SpaceX, the darling of commercial space advocates and
whipping boy of its foes, defied the odds Friday and sent a new rocket into
orbit, a stunning achievement considering the company had to quickly recover
from a trio of setbacks earlier in the day, including a dramatic last-second
The 158-foot tall Falcon 9 rocket bolted off its seaside
launch pad at Cape Canaveral, Fla., 2:45 p.m. EDT, delivering what may turn out
to be a death knell to opponents of a new “buy commercial” initiative that threatens
to upset the status quo at NASA like never before.
Soaring cleanly over the Atlantic Ocean just south of where
NASA will soon mothball its shuttle launch pads, the rocket delivered a mockup
capsule into orbit, following an apparently smooth 9 ½-minute ride.
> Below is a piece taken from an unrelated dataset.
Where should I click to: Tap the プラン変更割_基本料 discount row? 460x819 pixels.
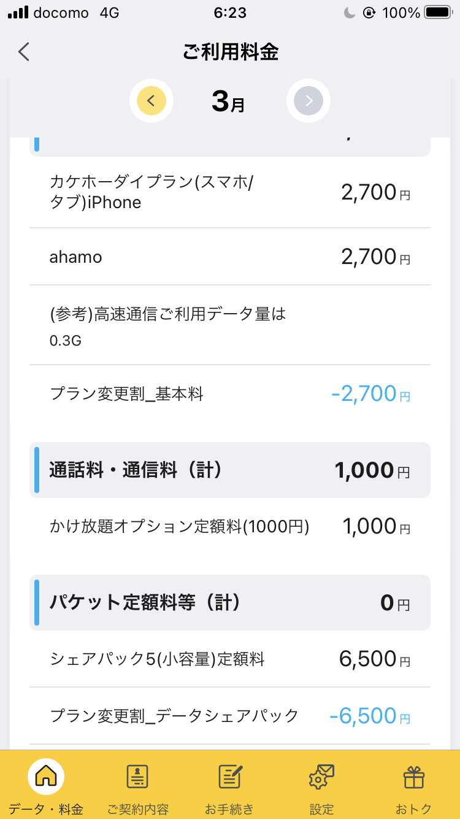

“It looks like we have made progress toward expanding the
human presence in space,” said SpaceX’s Robyn Ringuette, who provided a bit a
launch commentary on a Internet broadcast of the launch.
SpaceX intends to fly again this summer on a demonstration
mission for NASA. By next year, it plans to start work on a $1.6 billion NASA
contract to haul cargo to the International Space Station. Its ultimate goal, however, is to fly people aboard cheap, safe reusable spaceships.
The Obama administration wants to turn over station crew
ferry flights to companies like SpaceX, an idea that has been hotly debated in
Congress. Falcon 9’s inaugural launch, however, could take some of the wind out
of critics’ sails.
(Falcon flies. Credit: Getty Images)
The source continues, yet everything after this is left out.